Valve has open sourced code for its Direct3D to OpenGL Abstraction Layer, which could help other game developers involved in graphics translation and has also provided alpha code for its Open GL capture/playback debugger.
The ToGL translation layer has been taken directly from the source tree of DOTA2, a popular multi-player game.
According to its GitHub page it supports:
- Limited subset of Direct3D 9.0c
- Bytecode-level HLSL -> GLSL translator
- Some SM3 support: Multiple Render Targets, no Vertex Texture Fetch
On his blog, Valve developer Rich Geldrich apologizes for it being a simply a "raw dump" saying:
I really wish we had the time to package it better (so you could actually compile it!) with some examples, etc. There's a ton of practical Linux GL driver know-how packed all over this code -- if you look carefully.
The code is far from perfect: many parts are more like a battleground in there. It's optimized for results, and the primary metrics for success were perf vs. Windows and Source1 correctness, sometimes to the detriment of other factors.
Outlining the history of ToGL Geldrich explains that the layer was started by Valve's team, then ported from Mac to Linux by the steam team and finally ported to Windows for the purposes of debugging since the best available GL debuggers were Windows-only.
He says that Valve is working to rectify the lack of an open source GL debugger with vogl and his next blog post reports that thevogl GL debugger source is on GithHub .

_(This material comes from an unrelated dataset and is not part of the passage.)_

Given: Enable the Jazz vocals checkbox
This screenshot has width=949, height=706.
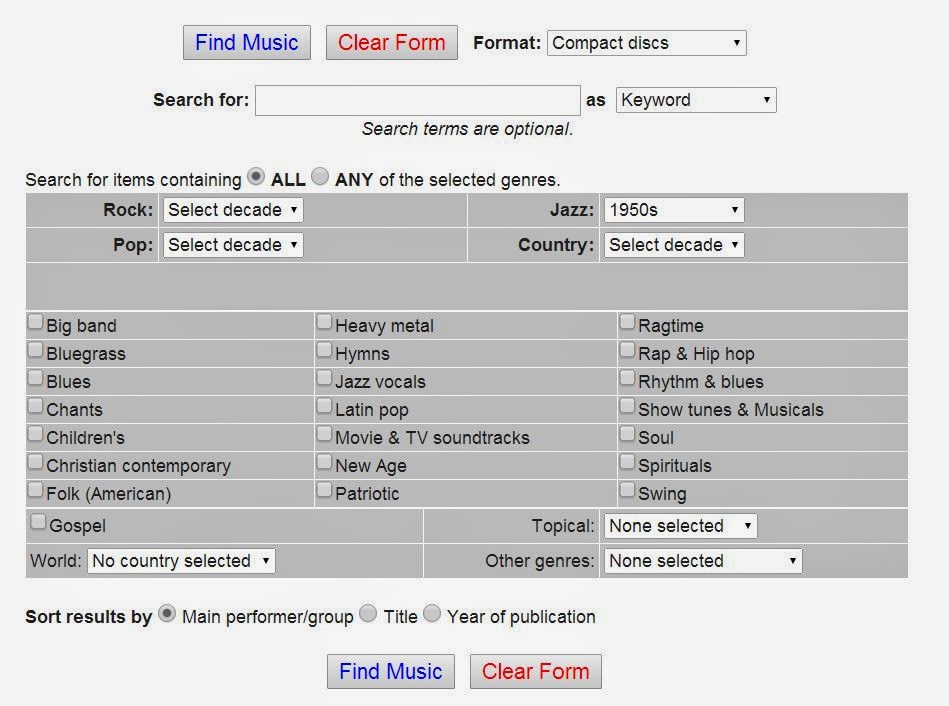Looking at the screenshot, I should click(x=325, y=379).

This project, described as " a surprisingly massive undertaking for ~3 devs" is at an early stage of development and a warning on its page states:
This project is alpha^2 right now. If you are up for suffering through a bit of pain with early releases, please continue on - we'd love to have your help...
Game and graphics developers should find this useful so hopefully the number of those involved in the project can grow exponentially.